September 6, 2007
Romance & Cigarettes.
"Romance & Cigarettes, like One from the Heart, is an interiorized musical set somewhere between stark lower middle-class reality and all-consuming artifice," writes Michael Koresky at indieWIRE. "[A]lso like that film, it's not entirely successful in its aims, often poking around rather than rooting to its characters' emotional core. Yet the labor of [John] Turturro's love is evident in nearly every frame."
"More than two years after its original intended North American release date, this bawdy, ambitious musical has finally wended its way to a single screen." Franz Lidz tells quite a tale in the New York Times. "At times I've felt like jumping out a window," Turturro tells him. "A paean to the twin pleasures of lust and tobacco, Romance & Cigarettes is an ensemble piece that centers on a construction worker (James Gandolfini) caught between his wife (Susan Sarandon) and his mistress (Kate Winslet), a salty seductress with curves of Titanic proportions."
Updated through 9/10.
Oh, yes, he did.
"I suppose the film has 'marketing issues,'" sighs Andrew O'Hehir in Salon. "It's a peculiar blend of baroque fantasy and working-class realism; it veers from erotic farce to wrenching domestic drama and back again; it's a musical comedy without a conventional happy ending; it's a love story about the most difficult kind of love, between two people who've been together almost forever and hurt each other almost irreparably. But all those things are also what make Romance & Cigarettes so great. It's the most original picture by an American director I've seen this year, and also the most delightful." And he talks with Turturro.
"The characters in John Turturro's directorial efforts (Mac, Illuminata) have a yen for treating choleric fits like arias, a tendency unwisely literalized in Romance & Cigarettes," writes Fernando F Croce at Slant. The result "feels like a Jacques Demy film played at the wrong speed."
"Deeply felt, but not especially deep, it works best at its most passionate, which could probably be said of most other musicals as well," writes Matt Singer at IFC News. "But most other musicals don't also include shockingly vulgar language, dancing garbage men, pencil-thin mustaches and the most sexualized fire hose in cinema history.... You kind of have to be as nutty as John Turturro to appreciate it."

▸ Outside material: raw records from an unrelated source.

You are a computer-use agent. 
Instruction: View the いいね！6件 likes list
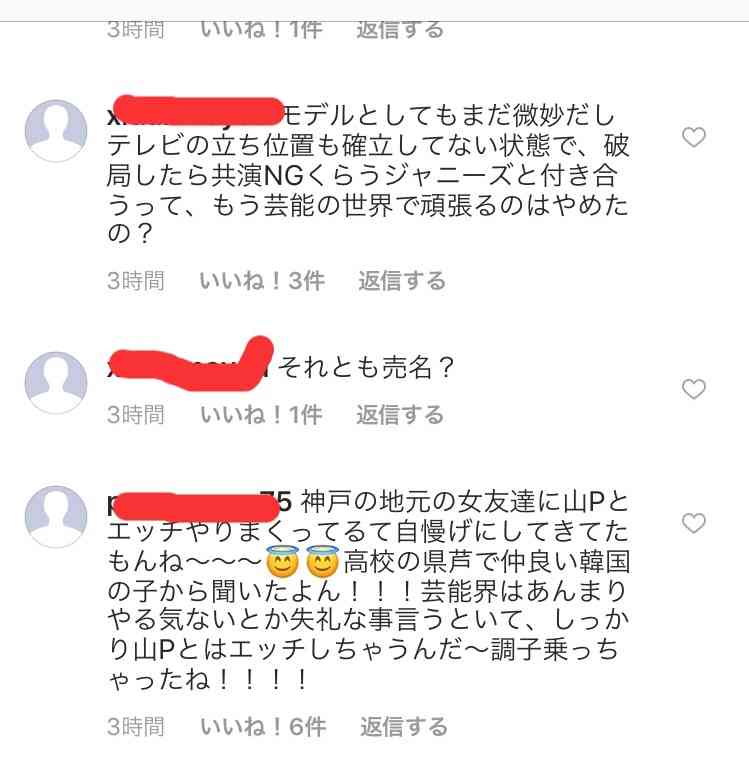(x=263, y=726)
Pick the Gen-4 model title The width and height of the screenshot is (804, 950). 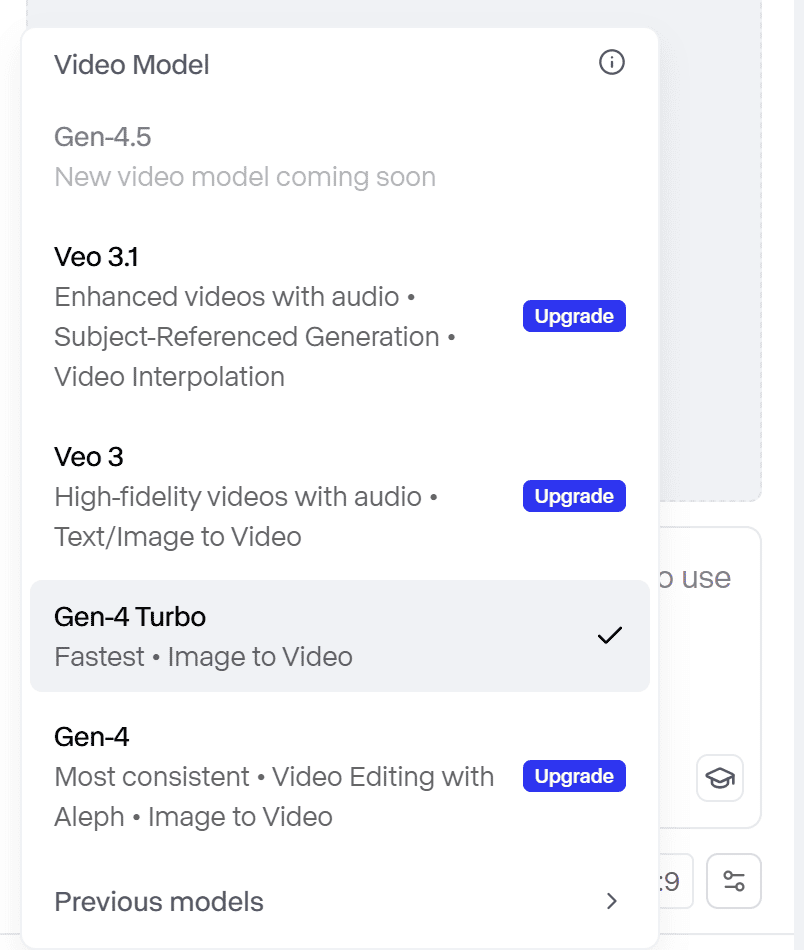pos(92,737)
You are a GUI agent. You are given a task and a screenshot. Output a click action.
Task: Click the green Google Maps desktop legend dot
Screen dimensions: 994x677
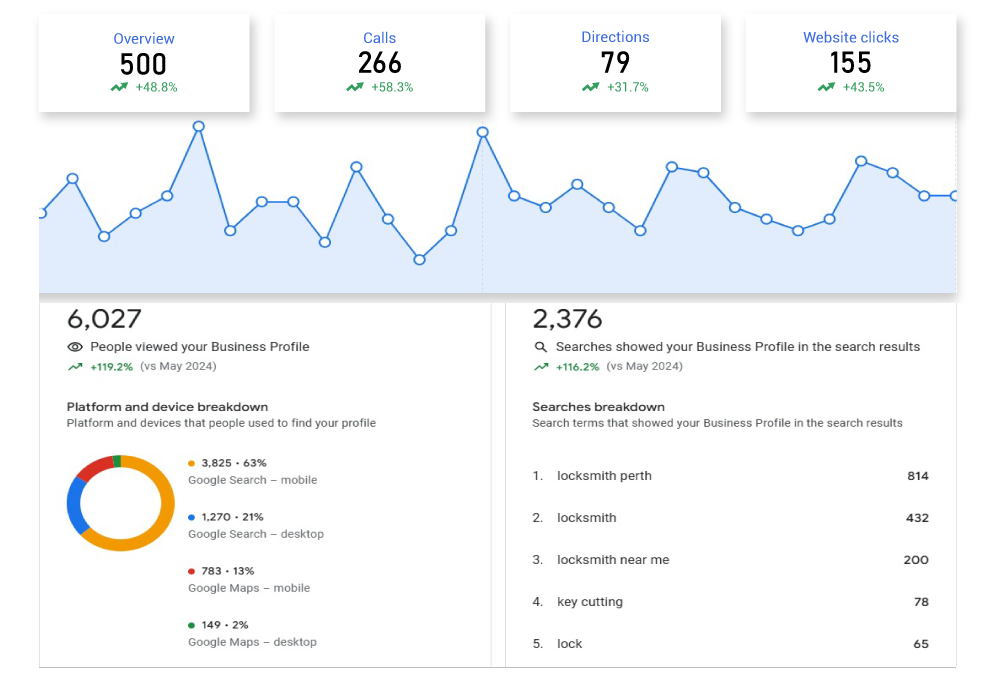[x=192, y=626]
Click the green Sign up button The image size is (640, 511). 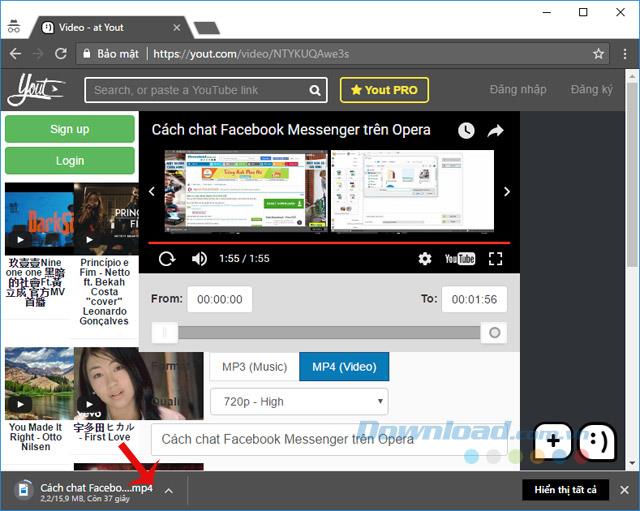tap(70, 129)
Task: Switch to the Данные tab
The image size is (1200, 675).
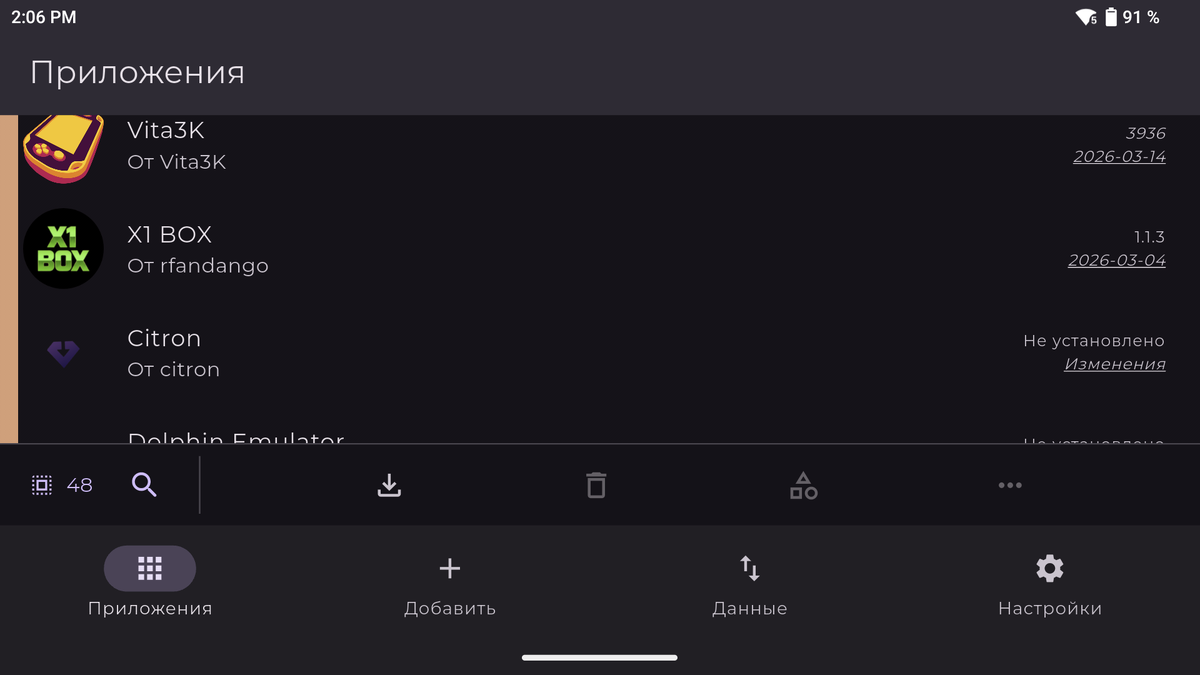Action: [x=750, y=586]
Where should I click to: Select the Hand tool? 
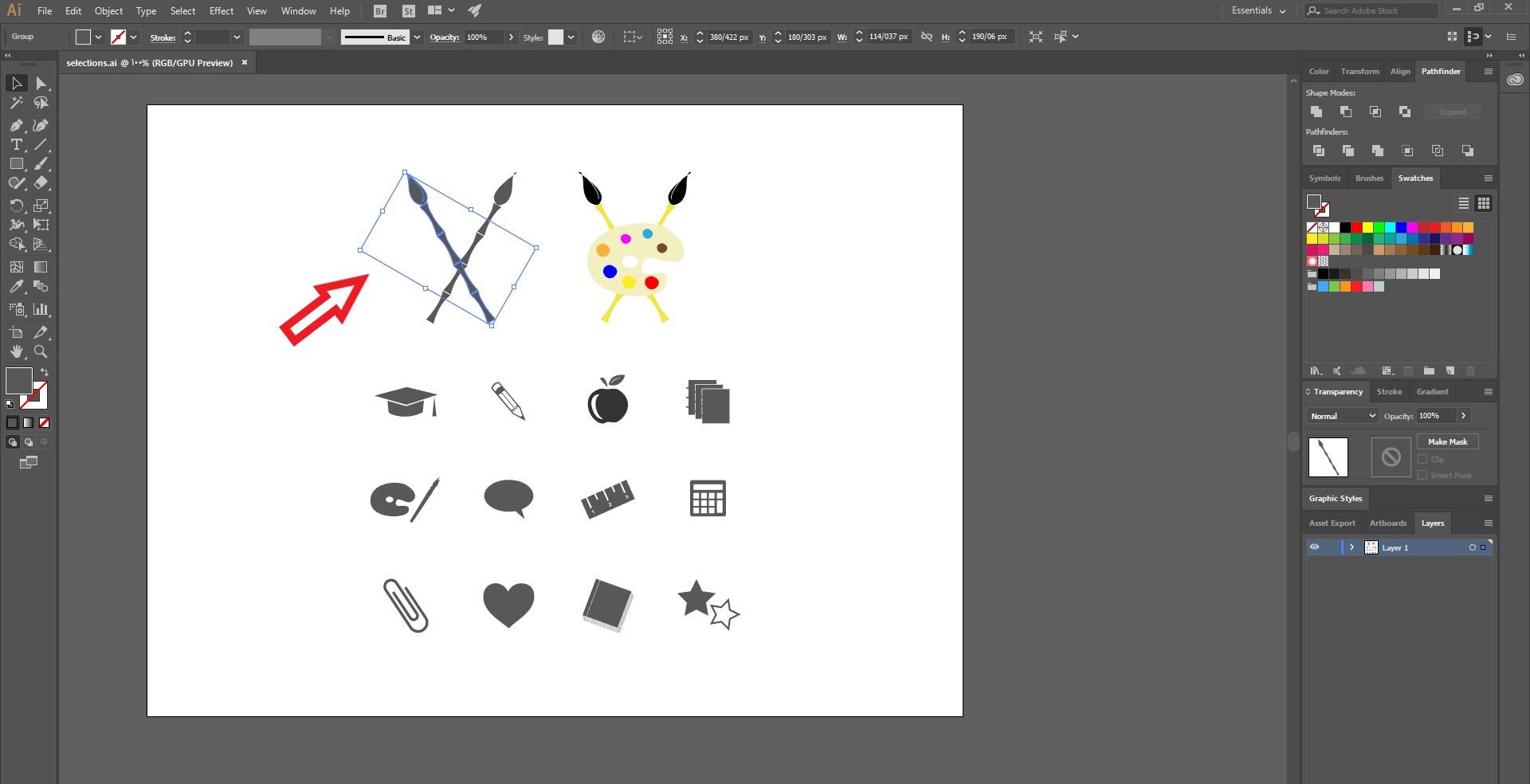click(x=16, y=351)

In the Voice, Michelle Orange finds it "less a story than a state of mind, and less a musical than a meditation on how we instinctively set our lives to music, if not other musicals; unfortunately, it is just shy of convincing on both counts."
"Turturro's point: Our shared pop heritage is wishful and poignant," writes Armond White in the New York Press. "Taking the movie-musical seriously puts Turturro miles ahead of the recent awful Hollywood musical resurgence - Chicago, Moulin Rouge, Dreamgirls, Hairspray - that confuse personal musical expression with camp."
For Filmmaker, Nick Dawson talks with Turturro "about the film's difficulties, the influence of Charles Bukowski, Dennis Potter and Etta James, and working with non-driving actor Christopher Walken."
Online listening tip #1. Turturro is a guest on the Leonard Lopate Show.
Online listening tip #2. "This week on the IFC News podcast, we speculate on what led to the demise of the musical, and look into how the burgeoning genre of the indie musical plays up the disconnect between a song and dance number and a harsher reality."
Updates, 9/10: "There is more raw vitality pumping through Romance & Cigarettes... than in a dozen perky high school musicals," writes Stephen Holden in the New York Times. "This is a movie in which a dirty mind is a good thing. Call it 'The Singing Id.' Prudes, be forewarned."
Online listening tip. Andrew O'Hehir's conversation with Turturro.